• EXERCISE OBJECTIVE:
What you return should be the exact lines from the one with "You are a GUI" to the end of the records below, both included, and no pictures.

• THE DATA:

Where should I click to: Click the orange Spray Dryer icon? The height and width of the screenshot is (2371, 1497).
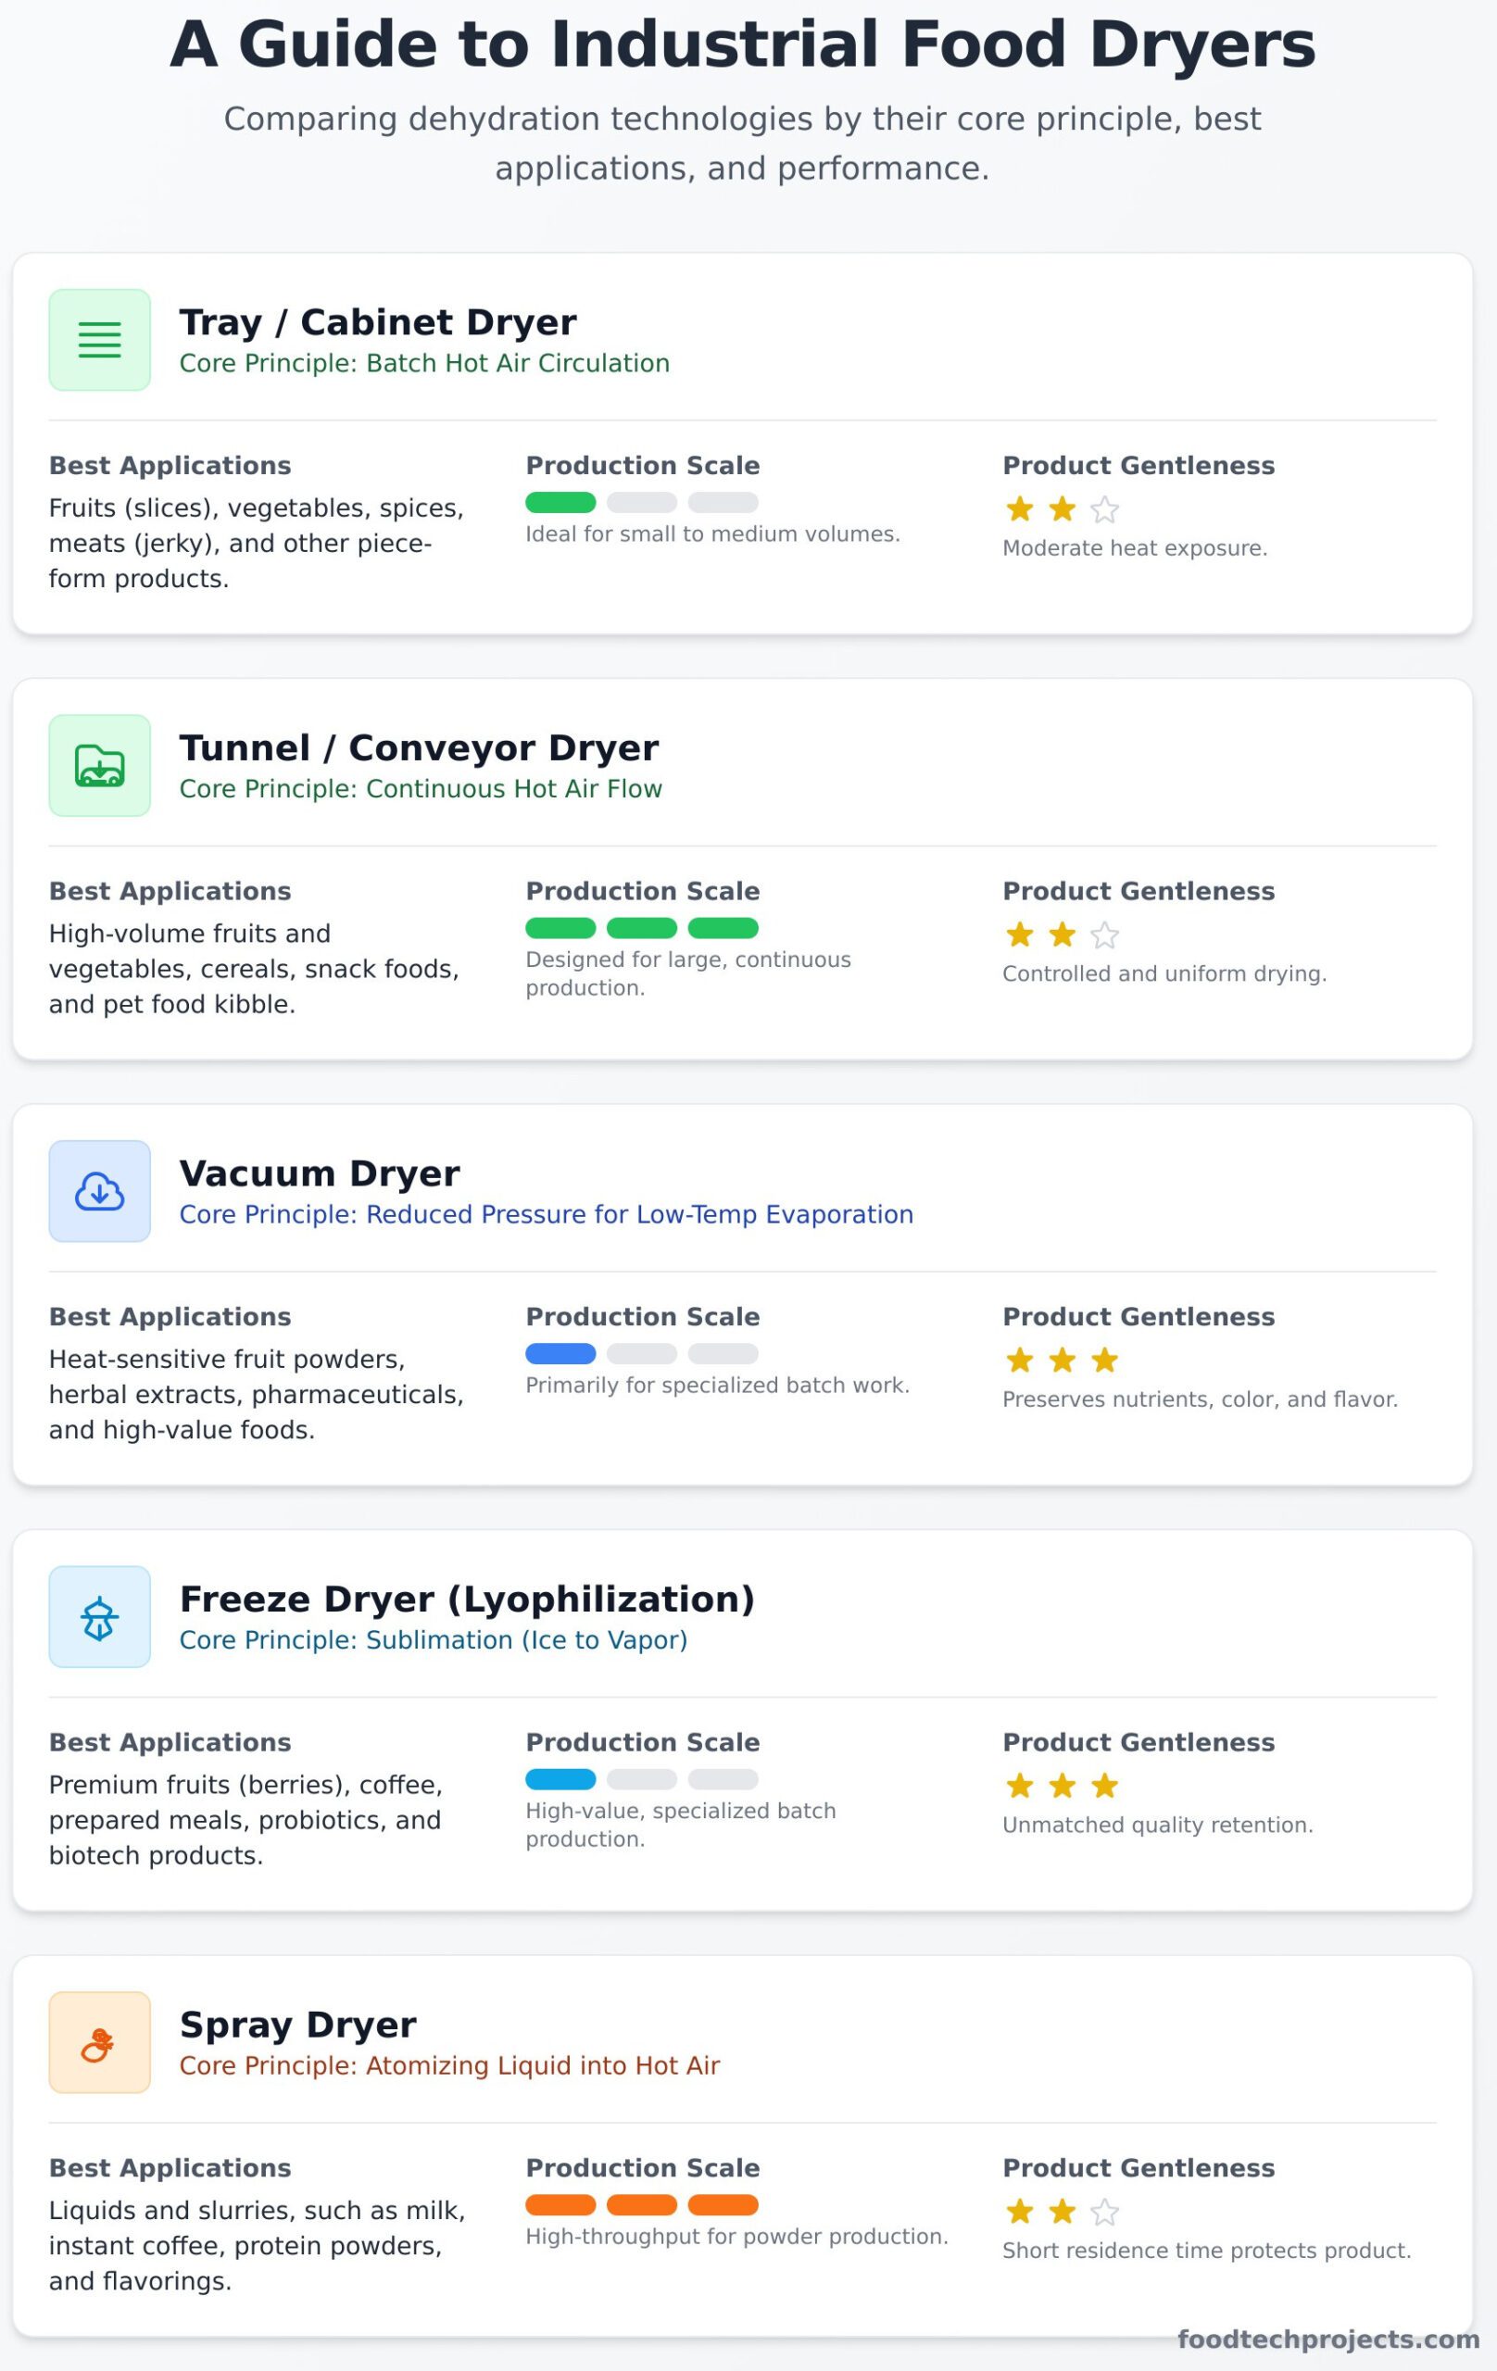99,2042
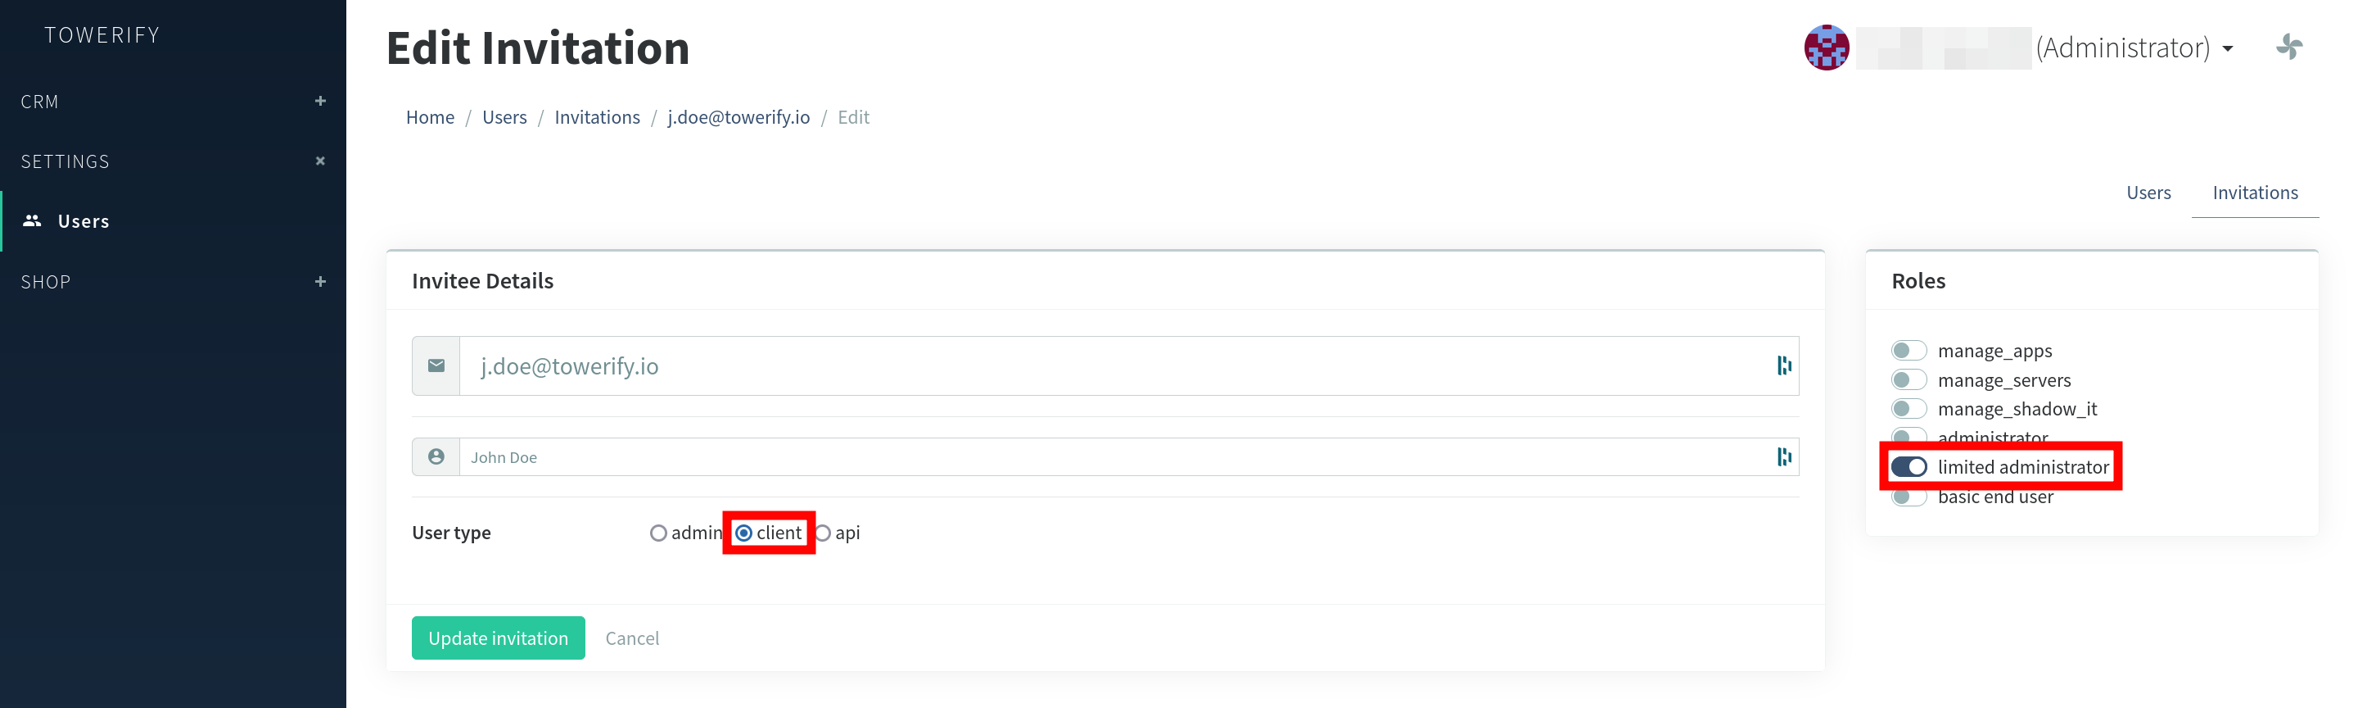The image size is (2358, 708).
Task: Click the person icon beside name field
Action: tap(436, 457)
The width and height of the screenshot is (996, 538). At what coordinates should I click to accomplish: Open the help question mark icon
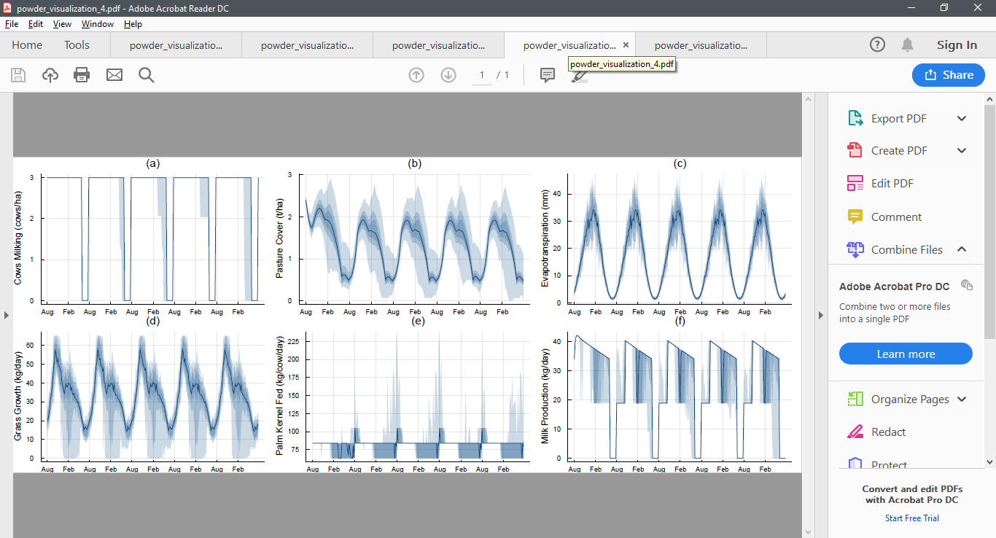tap(878, 45)
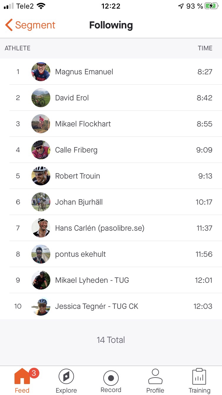Tap Robert Trouin's avatar
This screenshot has width=222, height=395.
pyautogui.click(x=41, y=176)
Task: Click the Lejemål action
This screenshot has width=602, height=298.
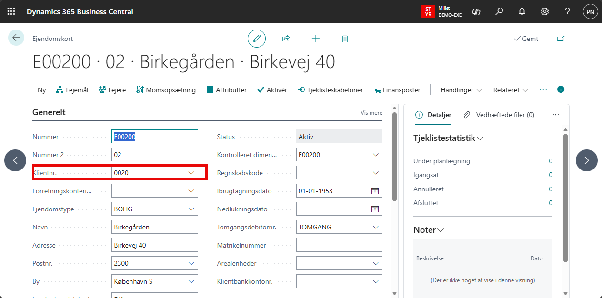Action: (72, 90)
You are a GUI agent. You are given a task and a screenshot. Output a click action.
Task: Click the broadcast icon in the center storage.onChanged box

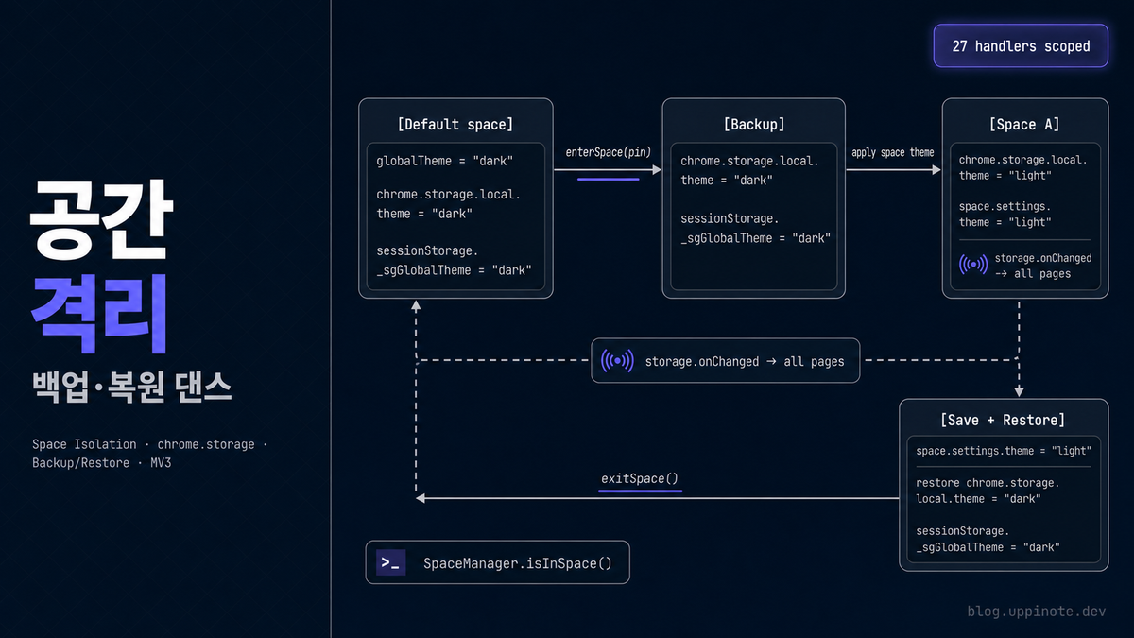[x=617, y=361]
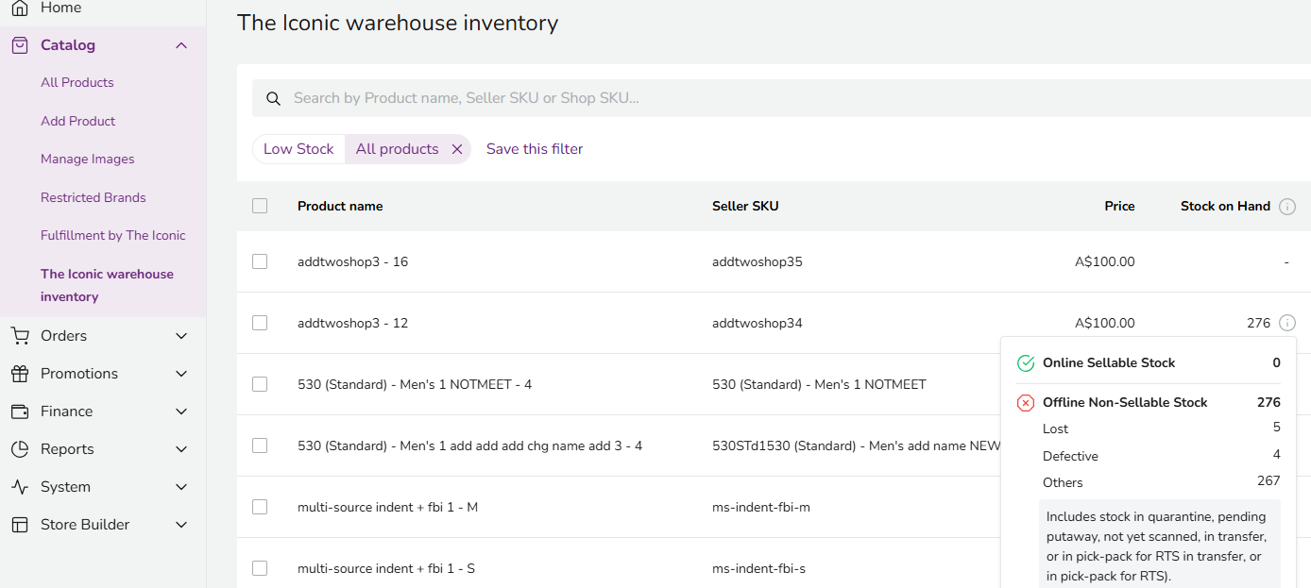Image resolution: width=1311 pixels, height=588 pixels.
Task: Apply the Low Stock filter
Action: coord(298,149)
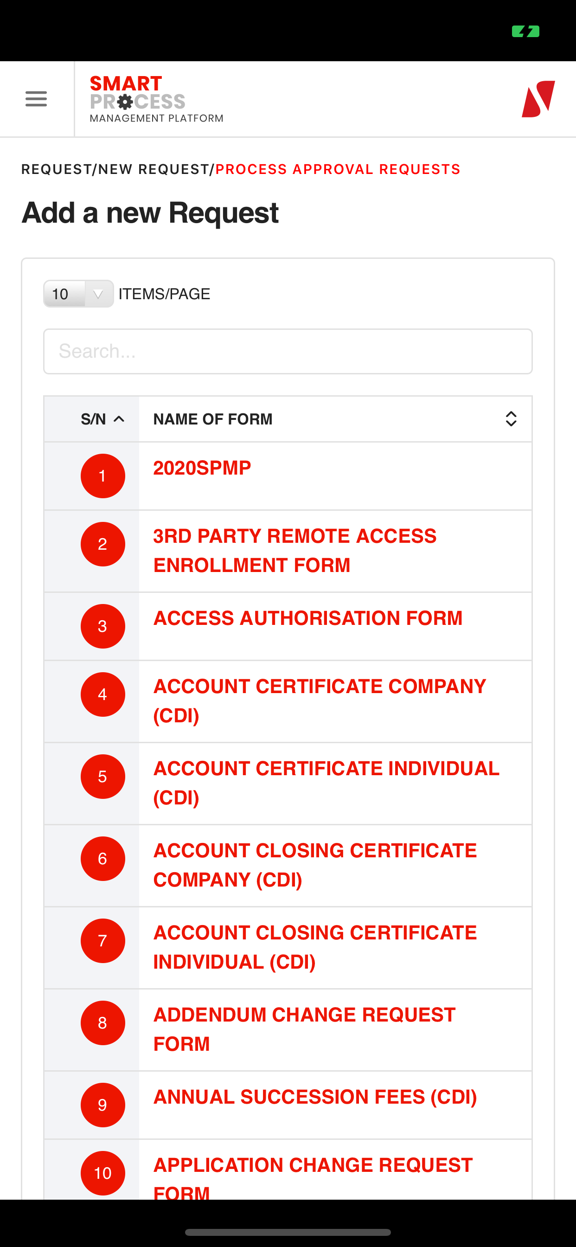576x1247 pixels.
Task: Open the ACCESS AUTHORISATION FORM
Action: (x=308, y=618)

• RESPONSE AREA:
You are a GUI agent. You are given a task and a screenshot. Output a click action.
Task: Click the broadcast icon in the center storage.onChanged box

[x=617, y=361]
Image resolution: width=1311 pixels, height=588 pixels.
Task: Apply the Low Stock filter
Action: coord(298,149)
576x1247 pixels.
Task: Open the ACCESS AUTHORISATION FORM
Action: (x=308, y=618)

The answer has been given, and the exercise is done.